Non chiamatela inaugurazione, quella che avverrà, non prima di un mese, sarà l'apertura diretta, senza tagli del nastro. Per Maria Concetta Conte, Direttore Generale dell’ASL di Avellino, la parola d’ordine è una sola: apertura. Dopo vent’anni di attese, rinvii e proclami politici, impegni presi e puntualmente disattesi, il Centro per l’Autismo di Avellino entrerà in funzione Nonostante la consegna di mercoledì sia stata solo parziale, la manager dell’ASL rivendica la scelta come una strategia precisa per accelerare i tempi.
Il nodo tecnico
La struttura non è ancora operativa per un nodo tecnico: manca il rinforzo della dorsale elettrica, che dovrà essere effettuato dal Comune. Serviranno venti giorni, ancora. Tuttavia, l’ASL ha deciso di entrare subito nell’edificio.
«Se avessimo aspettato la fine dei lavori, avremmo perso un altro mese», ha spiegato la Conte. «Invece, stiamo già procedendo con l’organizzazione delle stanze, il trasferimento degli arredi e il coordinamento con la RTI. È una scelta razionale: mentre il Comune finisce i lavori, noi prepariamo la macchina operativa». Il Centro non sarà solo un punto di riferimento per l’autismo, ma un polo integrato per la salute dei minori:
I settori
Neuropsichiatria Infantile: l’intera ala destra ospiterà i servizi per i ragazzi dai 0 ai 18 anni con difficoltà comportamentali.
L'autismo
Centro Autismo: accoglierà tra i 10 e i 20 utenti, dai preadolescenti agli adulti, seguendo il modello già collaudato a Sant’Angelo dei Lombardi.

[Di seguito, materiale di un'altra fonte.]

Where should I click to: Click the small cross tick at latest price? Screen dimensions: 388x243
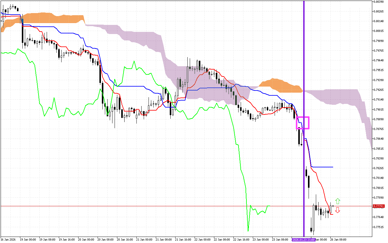point(333,206)
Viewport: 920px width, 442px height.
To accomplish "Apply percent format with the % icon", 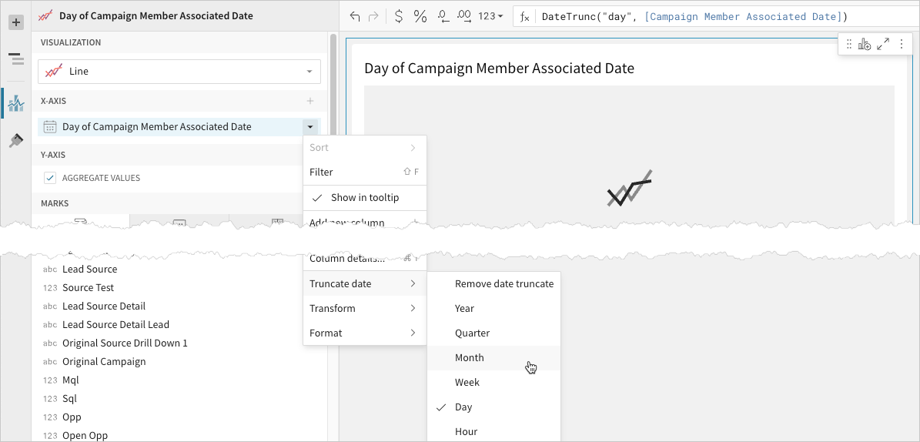I will pos(420,16).

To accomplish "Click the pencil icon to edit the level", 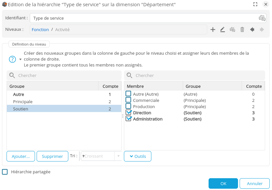I will point(223,29).
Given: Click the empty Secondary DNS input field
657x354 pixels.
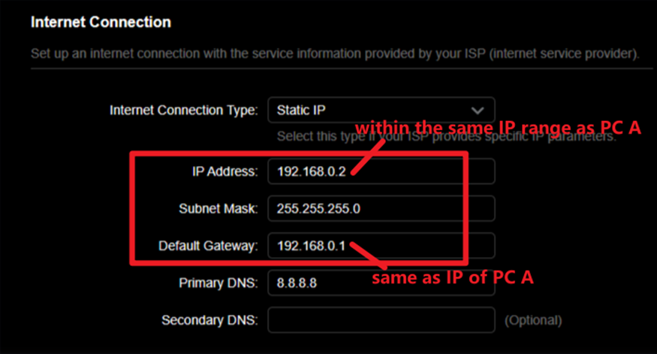Looking at the screenshot, I should point(381,319).
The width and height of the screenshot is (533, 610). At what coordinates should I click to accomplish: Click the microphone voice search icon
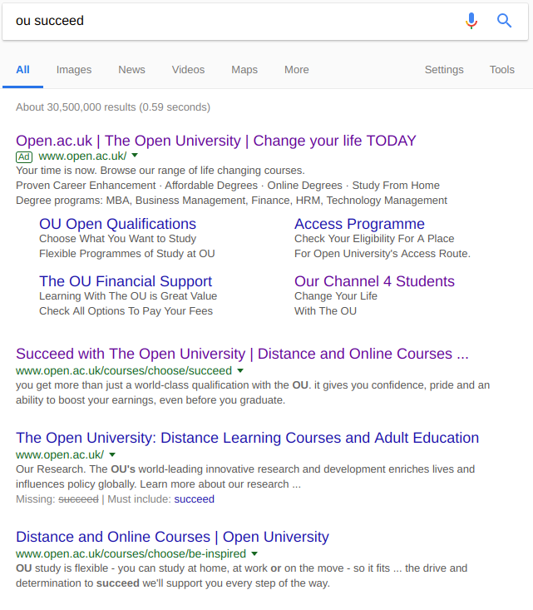tap(471, 21)
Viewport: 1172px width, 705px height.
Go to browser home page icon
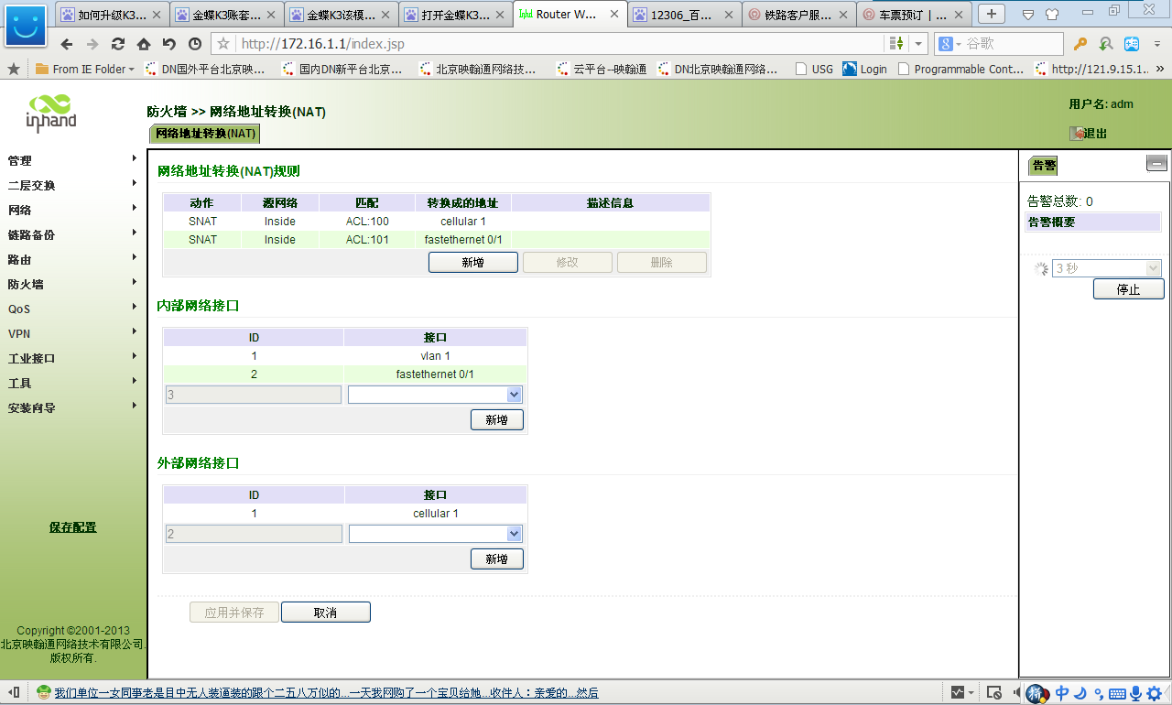pos(144,44)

Personale: previste circa 15 unità complessive, con l’innesto di 8 nuovi specialisti (tra cui logopedisti) tramite bandi già pubblicati.
La data definitiva resta ancora legata al collaudo elettrico e alla successiva autorizzazione sanitaria, ma l’orizzonte temporale è ormai definito: entro un mese la struttura dovrebbe essere pienamente operativa. Prima dell’apertura ufficiale, è previsto un sopralluogo per la stampa per mostrare i locali completati.